El éxodo masivo de los campesinos pobres a los centros industriales urbanos fue voluntario. La vida en el campo era más difícil y peligrosa que en las ciudades. Los crecientes mercados de trabajo de las grandes ciudades atrajeron a la población rural, ya que aumentaba la demanda de mano de obra no cualificada. Estos trabajadores solían ser atendidos por las empresas que los empleaban.
Los nuevos avances tecnológicos provocaron un aumento de la demanda de los consumidores y de la producción en masa. Esto incentivó a la clase capitalista a contratar nuevos trabajadores a gran escala. Trabajar para estas empresas proporcionaba una seguridad financiera que superaba a la que tenía acceso la población rural pobre. Así, la creciente demanda de mano de obra ofrecía una liberación de las penurias de la vida rural. En resumen, la realidad de la situación es que los capitanes de la industria y la burguesía de a pie fueron los responsables de sentar las bases del diverso mercado laboral que tenemos hoy en día.

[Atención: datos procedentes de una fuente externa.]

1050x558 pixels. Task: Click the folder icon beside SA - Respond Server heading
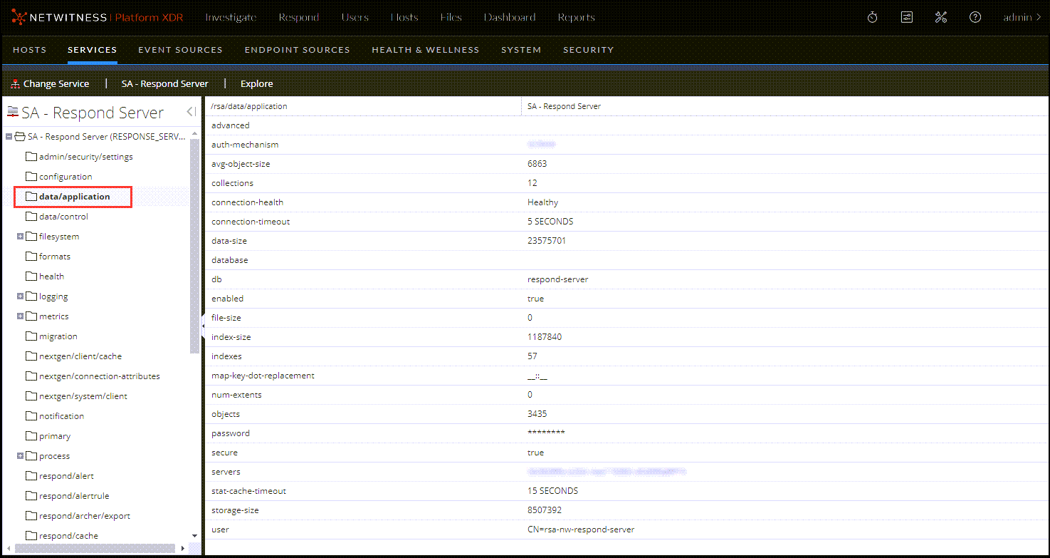(x=11, y=111)
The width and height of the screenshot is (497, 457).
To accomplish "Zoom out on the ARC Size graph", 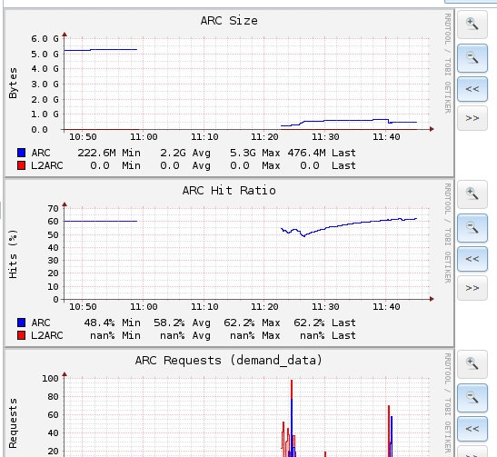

Aunque los sindicatos desempeñaron un papel menor en la mejora de las condiciones laborales y el bienestar de los trabajadores, el impacto de la industria privada superó con creces al del movimiento obrero. Los primeros sindicatos eran generalmente hostiles al crecimiento del mercado laboral industrial e implantaron barreras de entrada para proteger sus propios intereses, discriminando especialmente por motivos de raza y religión. Los sindicatos eran reaccionarios por naturaleza, una reacción contra el progreso de la Era Industrial. Por ejemplo, se opusieron en gran medida a las innovaciones tecnológicas que, en última instancia, beneficiarían tanto a la seguridad de los trabajadores como a la productividad económica. Las políticas que impulsaron redujeron los salarios reales de sus miembros. Inicialmente se opusieron a conceptos como la semana laboral de cinco días y los beneficios empresariales, queriendo controlar ellos mismos las condiciones, así como restringir la oferta de mano de obra.

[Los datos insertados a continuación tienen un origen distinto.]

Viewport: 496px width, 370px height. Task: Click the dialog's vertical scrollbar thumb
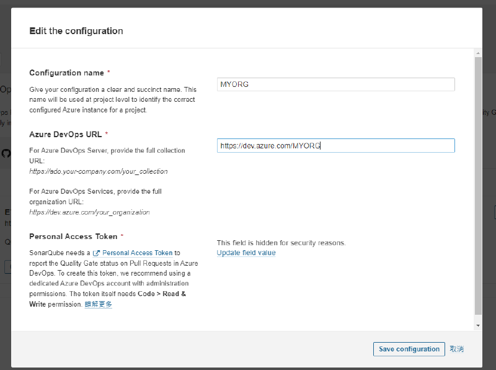pyautogui.click(x=478, y=186)
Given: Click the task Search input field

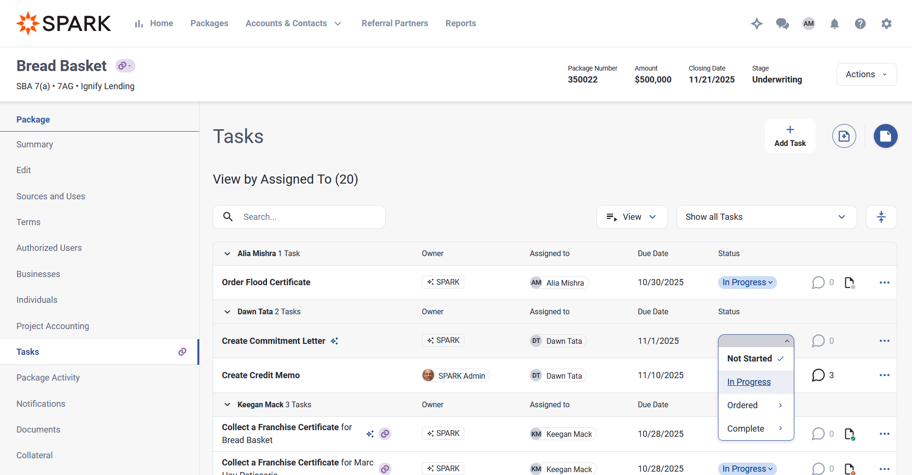Looking at the screenshot, I should (x=307, y=217).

Las condiciones y prestaciones laborales mejoraron antes de que los sindicatos las respaldaran activamente. Las leyes laborales aprobadas por el Congreso en la primera mitad del siglo XX tuvieron escasa repercusión, pues muchas empresas privadas ya habían prohibido las prácticas explotadoras. Las empresas reconocieron que tratar bien a los empleados conducía a una mayor productividad y crecimiento económico. Esto se tradujo en mayores tasas de empleo y en un aumento de la riqueza neta de los ciudadanos americanos. Por ejemplo, Henry Ford redujo las horas de trabajo, duplicó los salarios y empezó a ofrecer diversas prestaciones a los empleados casi una década antes de que el Congreso aprobara la legislación que las exigía.
F.A. Hayek y sus colegas economistas austriacos presentan una imagen más precisa de las consecuencias de la Revolución Industrial y de los individuos, movimientos, ideas e innovaciones que surgieron de ella. Sus valiosas ideas proporcionan una comprensión mucho más precisa que la de la mayoría de los historiadores económicos contemporáneos y modernos.